## [DATA ENTRIES]

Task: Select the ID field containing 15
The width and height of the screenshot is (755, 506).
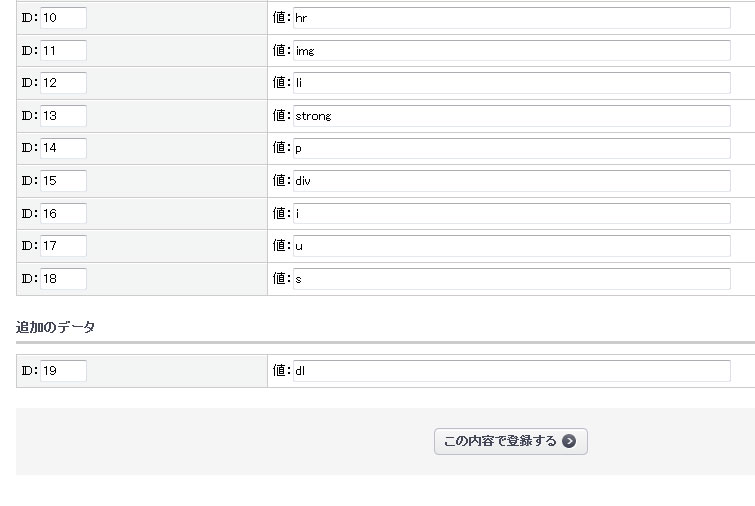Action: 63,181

---

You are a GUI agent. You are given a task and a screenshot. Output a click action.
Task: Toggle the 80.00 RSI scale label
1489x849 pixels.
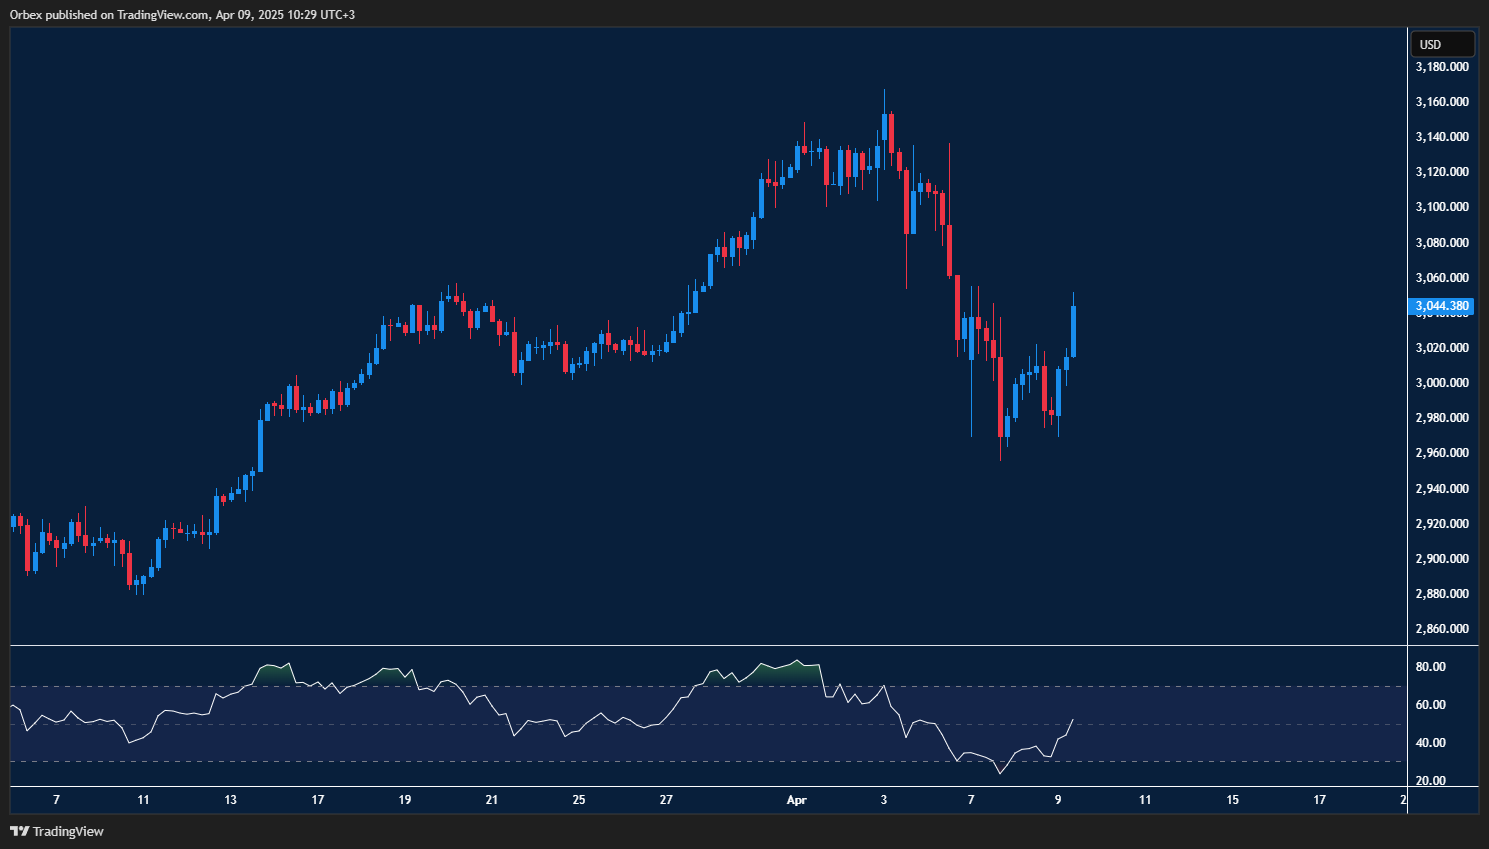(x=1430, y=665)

## [GIVEN INSTRUCTION]
Rewrite everything in the listing from the line containing "You are a GUI" down to the line containing "(x=1430, y=665)", changing "scale label" to "axis label" and keeping the rest as it is. Omit the pictures from your answer.

## [IN RESPONSE]
You are a GUI agent. You are given a task and a screenshot. Output a click action.
Task: Toggle the 80.00 RSI axis label
1489x849 pixels.
(x=1430, y=665)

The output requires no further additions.